Monday, July 01, 2013

`A Most Disagreeable Sight'

In a February 1863 letter to Col. Thomas Wentworth Higginson, Emily Dickinson expresses a conventional civilian sentiment, especially among Northerners: “War feels to me an oblique place.” Five months later, with the Army of Northern Virginia three-hundred miles to the southwest of Amherst, Mass., in Gettysburg, Pa., the war must have felt closer and less oblique. The Civil War coincided with Dickinson’s most productive period as a poet. Roughly half of her poems were written during those four years, though few of them deal directly with the war, which echoes only distantly in such poems as this from 1862: 

“They dropped like Flakes –
They dropped like Stars –
Like Petals from a Rose –
When suddenly across the June
A wind with fingers – goes –

“They perished in the Seamless Grass, —
No eye could find the place --
But God can summon every face
On his Repealless – List.” 

As is her custom, Dickinson toys with conventional sentiments and images – snowflakes, rose petals – and makes them her own. The first line in the second stanza might almost refer to Pickett’s charge on the third day at Gettysburg. Samuel Pickens, twenty-two, was a private in the 5th Alabama Infantry. He was born in Greensboro, Ala., the son of a wealthy plantation owner,and attended the University of Virginia. He enlisted in September 1862 and fought at Chancellorsville. In his diary entry for July 1, 1863, Pickens describes his regiment’s entry into Gettysburg that morning: 

“…as it was an excessively hot day & we were going through wheat fields & ploughed grounds & over fences, it almost killed us. I was perfectly exhausted & never suffered so from heat & fatigue in my life. A good many fell out of ranks being completely broken down & some fainted. We halted & lay down for some time at a fence & witnessed an artillery duel between one of our batteries stationed about 150 yds. In front of us & a Yankee battery away to our left.” 
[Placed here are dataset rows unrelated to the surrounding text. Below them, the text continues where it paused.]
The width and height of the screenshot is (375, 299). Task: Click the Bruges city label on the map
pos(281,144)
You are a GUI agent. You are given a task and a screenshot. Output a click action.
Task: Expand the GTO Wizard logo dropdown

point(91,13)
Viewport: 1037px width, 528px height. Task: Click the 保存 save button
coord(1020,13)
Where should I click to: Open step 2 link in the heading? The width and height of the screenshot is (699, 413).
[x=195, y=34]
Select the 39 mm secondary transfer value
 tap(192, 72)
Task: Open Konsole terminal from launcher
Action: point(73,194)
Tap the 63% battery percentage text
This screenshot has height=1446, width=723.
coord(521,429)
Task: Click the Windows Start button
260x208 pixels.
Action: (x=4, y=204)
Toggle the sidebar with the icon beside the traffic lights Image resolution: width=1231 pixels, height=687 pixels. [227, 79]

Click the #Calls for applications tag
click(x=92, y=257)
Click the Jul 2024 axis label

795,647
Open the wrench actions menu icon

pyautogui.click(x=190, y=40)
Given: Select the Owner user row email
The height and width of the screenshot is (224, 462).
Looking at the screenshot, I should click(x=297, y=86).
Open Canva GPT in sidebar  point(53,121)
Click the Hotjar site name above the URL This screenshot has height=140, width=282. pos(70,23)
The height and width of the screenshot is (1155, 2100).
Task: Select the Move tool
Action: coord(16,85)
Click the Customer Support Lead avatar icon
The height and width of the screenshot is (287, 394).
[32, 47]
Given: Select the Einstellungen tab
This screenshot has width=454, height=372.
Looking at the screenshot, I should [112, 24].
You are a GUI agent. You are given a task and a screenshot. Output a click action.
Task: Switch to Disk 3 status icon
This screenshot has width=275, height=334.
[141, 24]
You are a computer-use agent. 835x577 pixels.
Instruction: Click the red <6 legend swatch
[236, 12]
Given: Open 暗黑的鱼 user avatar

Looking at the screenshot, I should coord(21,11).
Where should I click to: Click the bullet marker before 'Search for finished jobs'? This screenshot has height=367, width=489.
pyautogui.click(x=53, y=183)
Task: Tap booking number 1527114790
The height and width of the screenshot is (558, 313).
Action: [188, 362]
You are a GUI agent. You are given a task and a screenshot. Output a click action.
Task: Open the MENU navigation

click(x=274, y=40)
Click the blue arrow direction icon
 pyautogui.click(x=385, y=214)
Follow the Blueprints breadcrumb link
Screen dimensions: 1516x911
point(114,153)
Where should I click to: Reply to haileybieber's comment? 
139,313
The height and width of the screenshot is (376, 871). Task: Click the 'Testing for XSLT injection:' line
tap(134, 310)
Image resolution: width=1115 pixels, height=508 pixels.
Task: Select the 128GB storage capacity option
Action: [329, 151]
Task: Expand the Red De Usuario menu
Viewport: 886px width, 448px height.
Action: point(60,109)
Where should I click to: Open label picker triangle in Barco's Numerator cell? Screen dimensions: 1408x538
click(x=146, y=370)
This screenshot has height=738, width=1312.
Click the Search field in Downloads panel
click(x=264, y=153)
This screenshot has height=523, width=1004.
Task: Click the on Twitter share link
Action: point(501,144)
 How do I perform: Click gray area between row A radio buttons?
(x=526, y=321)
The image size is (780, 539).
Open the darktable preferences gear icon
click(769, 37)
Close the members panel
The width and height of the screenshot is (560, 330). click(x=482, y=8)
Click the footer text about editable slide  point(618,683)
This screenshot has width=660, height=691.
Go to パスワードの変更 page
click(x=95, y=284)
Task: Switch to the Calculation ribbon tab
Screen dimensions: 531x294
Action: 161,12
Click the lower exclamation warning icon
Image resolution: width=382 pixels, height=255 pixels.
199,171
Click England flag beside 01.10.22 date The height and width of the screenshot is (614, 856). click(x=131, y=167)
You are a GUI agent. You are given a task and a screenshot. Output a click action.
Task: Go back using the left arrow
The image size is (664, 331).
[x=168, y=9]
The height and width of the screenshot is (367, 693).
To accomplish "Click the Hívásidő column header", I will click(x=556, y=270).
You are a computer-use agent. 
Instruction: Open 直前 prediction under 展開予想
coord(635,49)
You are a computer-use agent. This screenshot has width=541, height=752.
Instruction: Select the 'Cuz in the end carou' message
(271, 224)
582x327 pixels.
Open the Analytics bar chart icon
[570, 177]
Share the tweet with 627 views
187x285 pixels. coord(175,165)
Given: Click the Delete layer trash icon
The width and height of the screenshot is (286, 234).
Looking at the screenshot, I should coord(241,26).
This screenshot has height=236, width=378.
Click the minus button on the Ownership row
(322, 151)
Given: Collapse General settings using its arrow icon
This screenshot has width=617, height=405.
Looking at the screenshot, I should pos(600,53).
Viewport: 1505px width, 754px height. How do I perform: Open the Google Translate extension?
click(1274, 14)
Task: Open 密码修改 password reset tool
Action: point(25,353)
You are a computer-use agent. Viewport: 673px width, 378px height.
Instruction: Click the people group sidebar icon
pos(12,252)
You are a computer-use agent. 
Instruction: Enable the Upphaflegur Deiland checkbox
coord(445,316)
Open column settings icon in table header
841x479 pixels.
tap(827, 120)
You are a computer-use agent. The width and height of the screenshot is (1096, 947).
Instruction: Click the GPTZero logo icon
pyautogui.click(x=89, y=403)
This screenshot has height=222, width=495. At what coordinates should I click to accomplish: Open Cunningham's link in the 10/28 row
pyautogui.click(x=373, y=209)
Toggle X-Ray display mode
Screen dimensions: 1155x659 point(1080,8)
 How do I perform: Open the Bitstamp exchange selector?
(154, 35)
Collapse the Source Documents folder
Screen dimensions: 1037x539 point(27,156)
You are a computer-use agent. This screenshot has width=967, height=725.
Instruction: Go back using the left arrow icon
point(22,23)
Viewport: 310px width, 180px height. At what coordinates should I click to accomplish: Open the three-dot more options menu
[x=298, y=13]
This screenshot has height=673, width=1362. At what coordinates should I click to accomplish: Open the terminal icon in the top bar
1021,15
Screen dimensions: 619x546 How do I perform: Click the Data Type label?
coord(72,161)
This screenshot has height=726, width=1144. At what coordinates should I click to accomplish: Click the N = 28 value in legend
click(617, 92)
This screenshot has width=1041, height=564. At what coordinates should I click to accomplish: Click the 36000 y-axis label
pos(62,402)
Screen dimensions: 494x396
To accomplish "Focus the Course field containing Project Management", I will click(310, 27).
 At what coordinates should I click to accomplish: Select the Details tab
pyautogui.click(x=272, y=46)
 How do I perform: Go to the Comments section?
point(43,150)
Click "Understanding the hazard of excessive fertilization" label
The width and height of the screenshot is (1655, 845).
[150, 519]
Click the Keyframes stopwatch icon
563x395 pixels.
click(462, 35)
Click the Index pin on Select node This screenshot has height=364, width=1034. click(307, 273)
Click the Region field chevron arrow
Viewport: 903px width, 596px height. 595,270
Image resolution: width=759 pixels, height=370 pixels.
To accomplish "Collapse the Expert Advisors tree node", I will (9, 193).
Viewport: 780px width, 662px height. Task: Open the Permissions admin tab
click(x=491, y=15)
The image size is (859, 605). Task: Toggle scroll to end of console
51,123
Pickens quickly sees action, and is enlisted to carry wounded to the field hospital. His description recalls Whitman’s at Fredericksburg: 

“The scenes about the Hospital were the most horrible I ever beheld. There were the poor wounded men lying all over the yard, moaning & groaning,  while in the barn the terrible work of amputating limbs was going on, and the pallid limbs lying around presented a most disagreeable sight.” 

[Passages from Pickens’ diary taken from Voices from Company D: Diaries by the Greensboro Guards, Fifth Alabama Infantry Regiment, Army of Northern Virginia (University of Georgia Press, 2003). Pickens survived Gettysburg, was wounded at Winchester in September 1864, and was captured at Petersburg on April 2, 1865. He returned to his family’s plantation and died Sept. 9, 1890, age forty-nine.]